La vida consiste en vivir ciclos, esos ciclos conllevan que se cumplan ciertos objetivos y metas para los cuales nos programamos, estudiamos, nos hacemos de una profesión, formamos una familia y luego nos retiramos a vivir nuestra vejez.
A pesar de ello, la República Dominicana siempre marca la diferencia en todo, en esta oportunidad hablaremos de música y los géneros que nos marcan como referencia en el mercado mundial, hablamos del merengue y la bachata, dos ritmos que vienen envejeciendo junto a sus exponentes más importantes.
Iniciemos con el merengue, durante mucho tiempo se ha hablado de un relevo generacional, aunque muchos han surgido, lo cierto es que pocos se han logrado mantener de una manera estable y que puedan recibir el cetro de parte de los ya establecidos. Hablamos de que artistas como Juan Luis Guerra, Sergio Vargas, Los Hermanos Rosario, Fernando Villalona, Miriam Cruz, Eddy Herrera y otros más, cada uno con más de tres décadas en el ambiente artístico y se mantienen como figuras de alto nivel, pero cuando cumplan su ciclo de vida musical no se percibe quiénes serán sus sustitutos por méritos propios y ganarse su espacio para asegurar que el merengue siga perpetuándose en la eternidad.
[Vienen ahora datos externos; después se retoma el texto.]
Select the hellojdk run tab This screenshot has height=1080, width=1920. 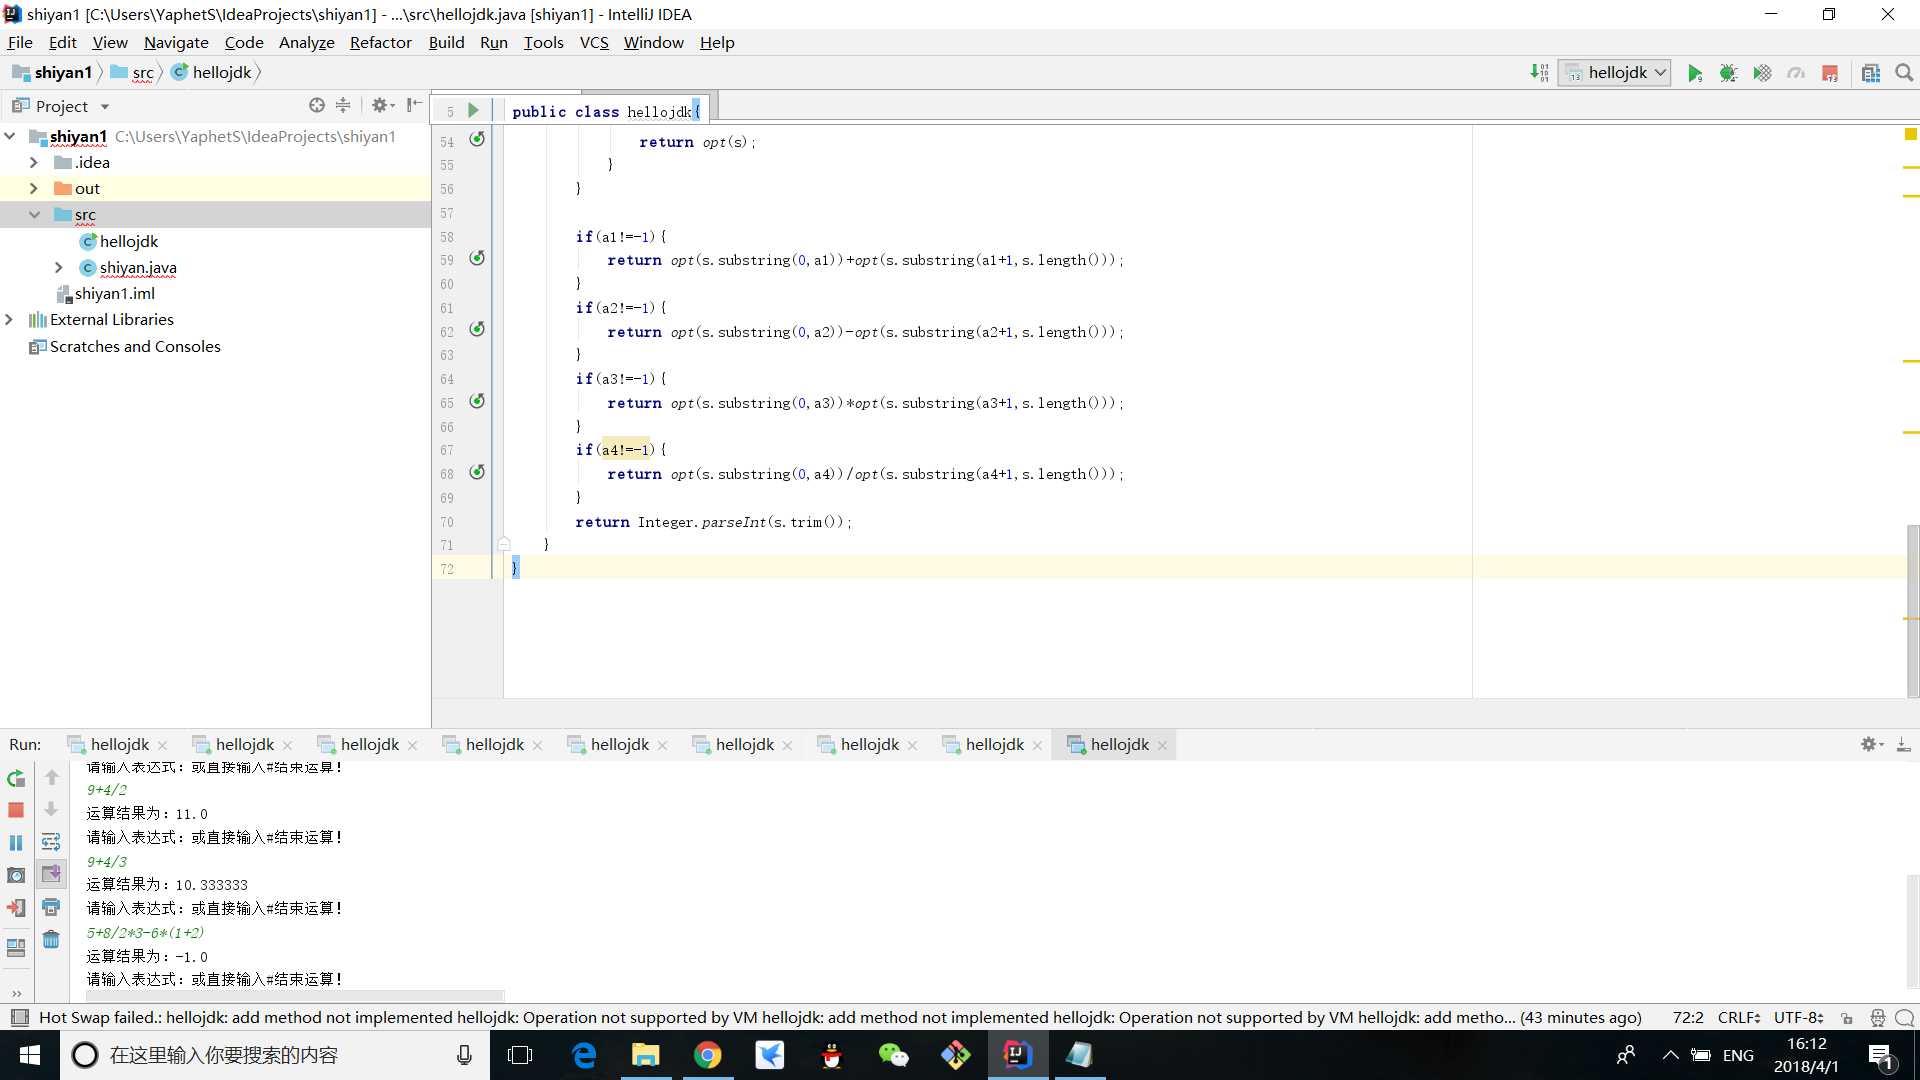(1120, 744)
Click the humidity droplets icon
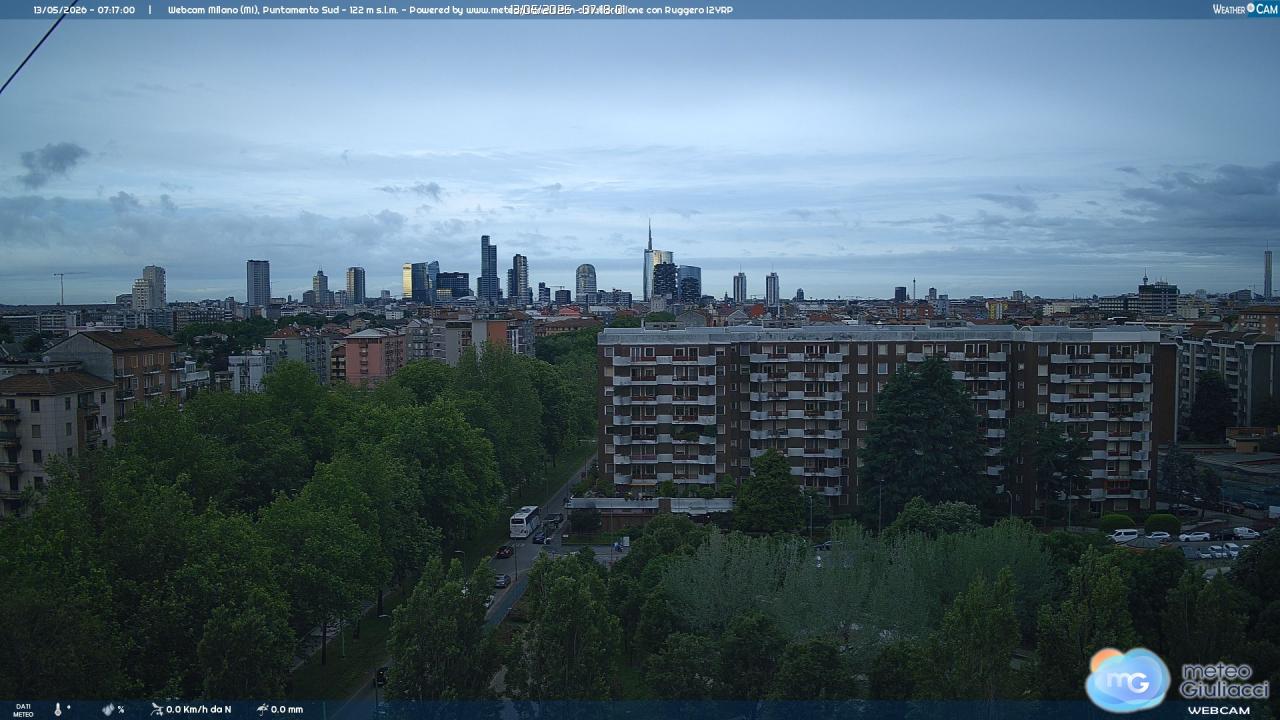This screenshot has width=1280, height=720. (x=108, y=709)
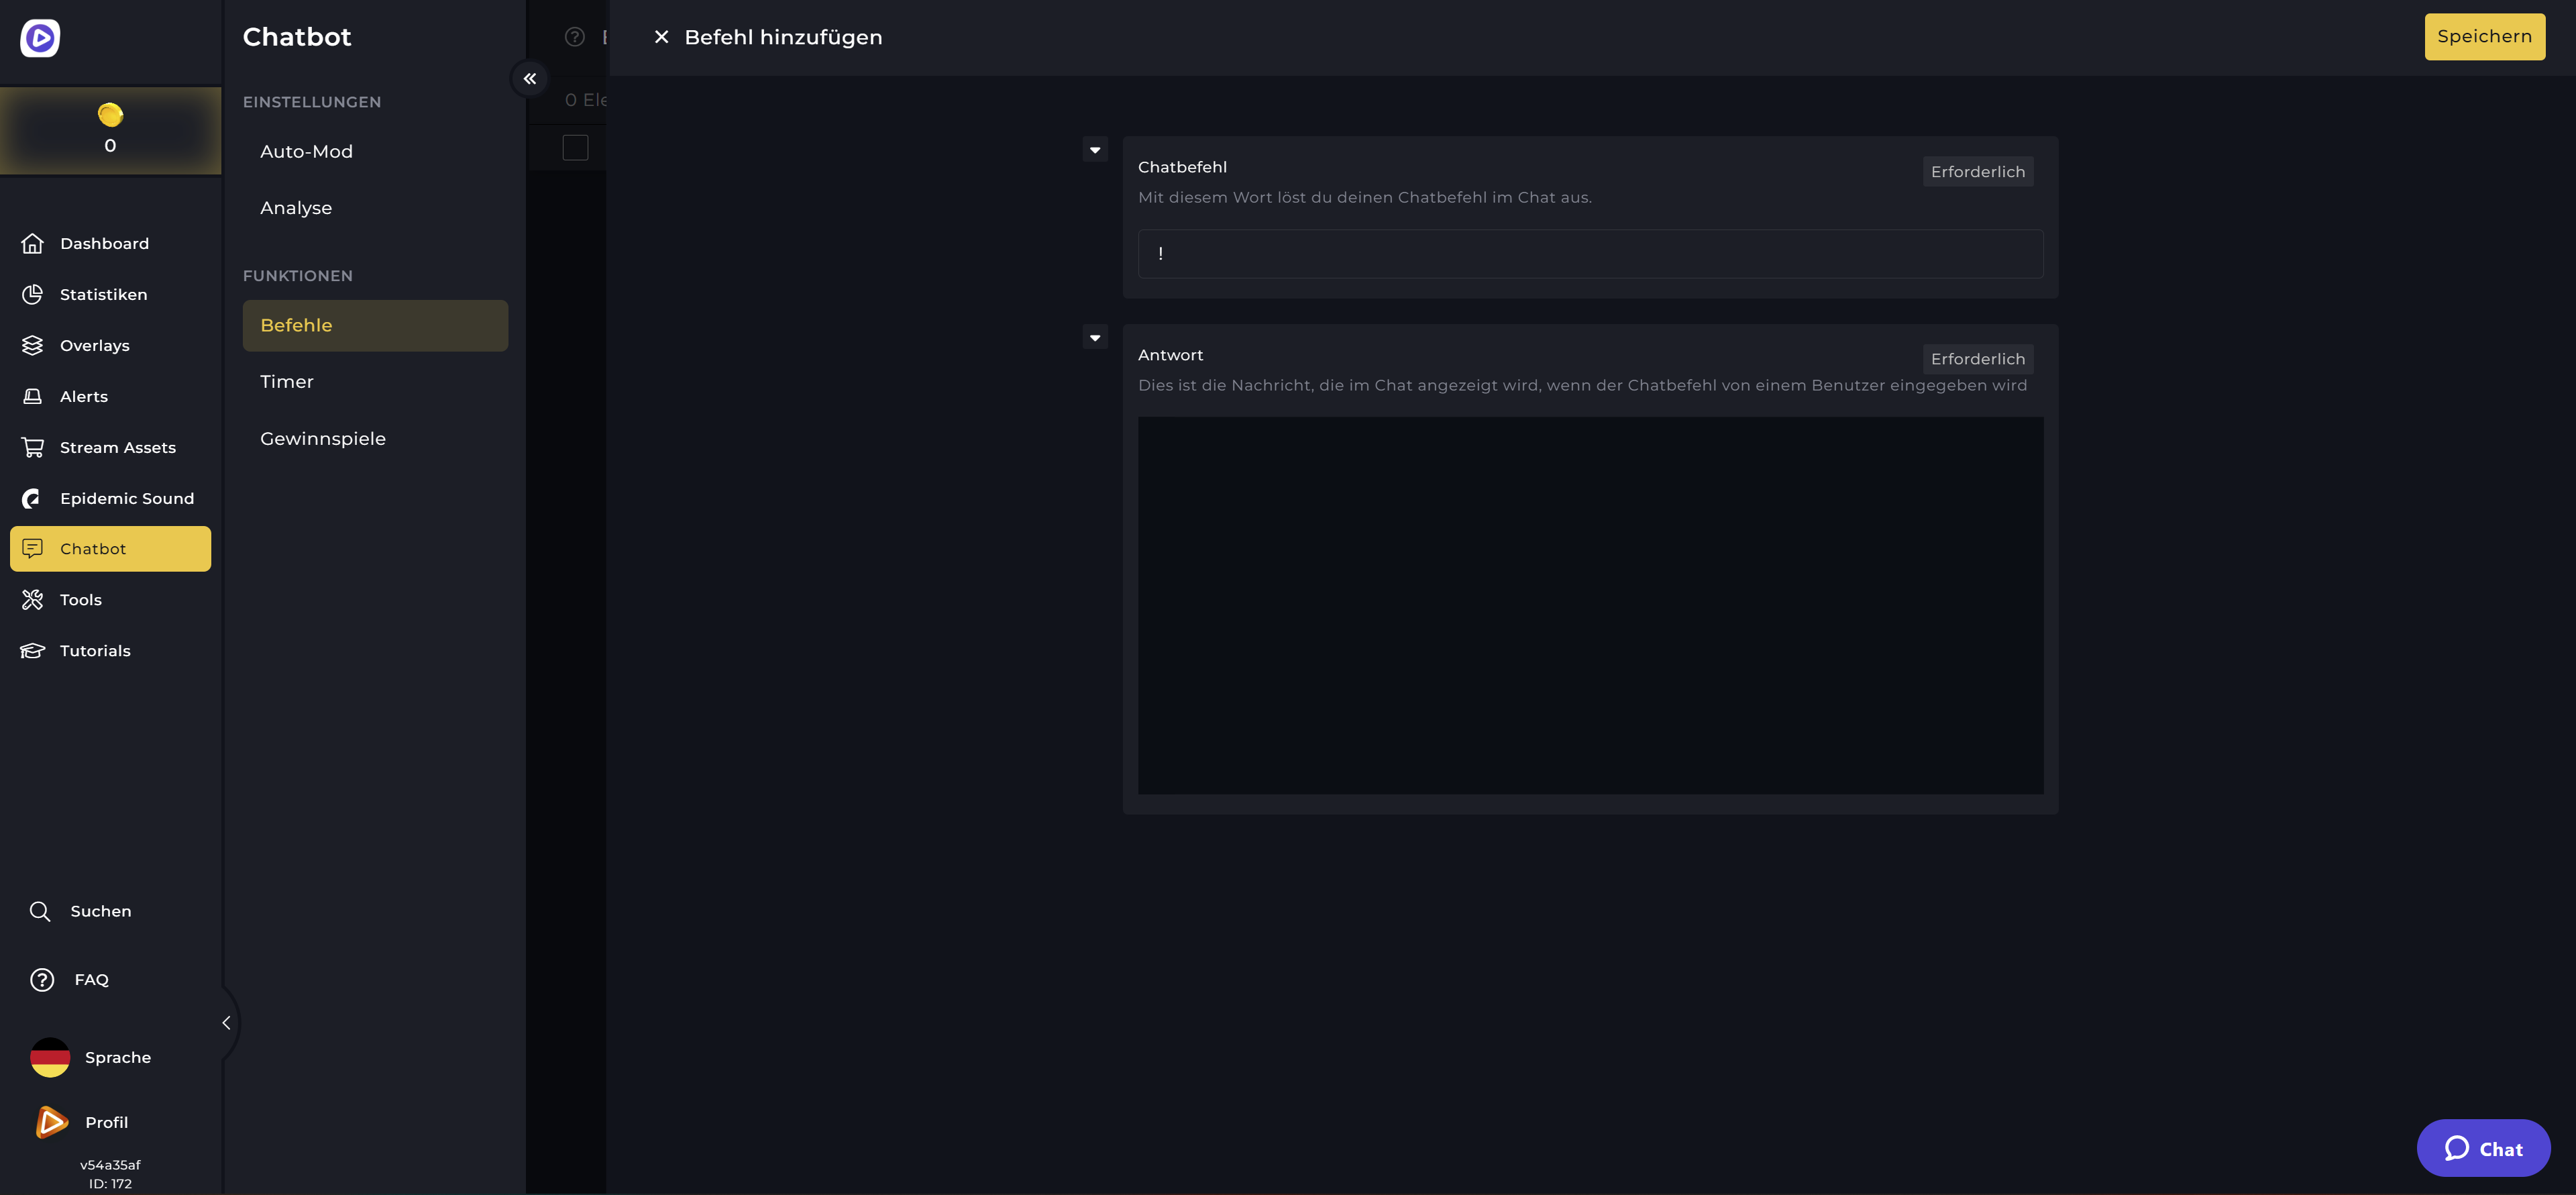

La bachata continua sacando sus canas, no mencionaremos a Prince Royce y Romeo Santos, por no ser productos locales. Si tomamos en cuenta nombres como Raulín Rodríguez, Frank Reyes, Zacarias Ferreira, Anthony Santos, Joe Veras y Luis Vargas, todos andan por encima de las tres décadas y aún no podemos percibir una generación emergente que pueda heredar el trono de estos grandes artistas, que han podido trascender desde el país hacia todo el mundo.
El futuro no es tan brillante como decía el comercial de la marca de teléfonos, aún estamos a tiempo de ver surgir nuevos exponentes con calidad de perpetuarse en el tiempo y no solo para llenar un espacio en una fiesta. “El futuro está oculto detrás de los hombres que lo hacen”, Anatole France.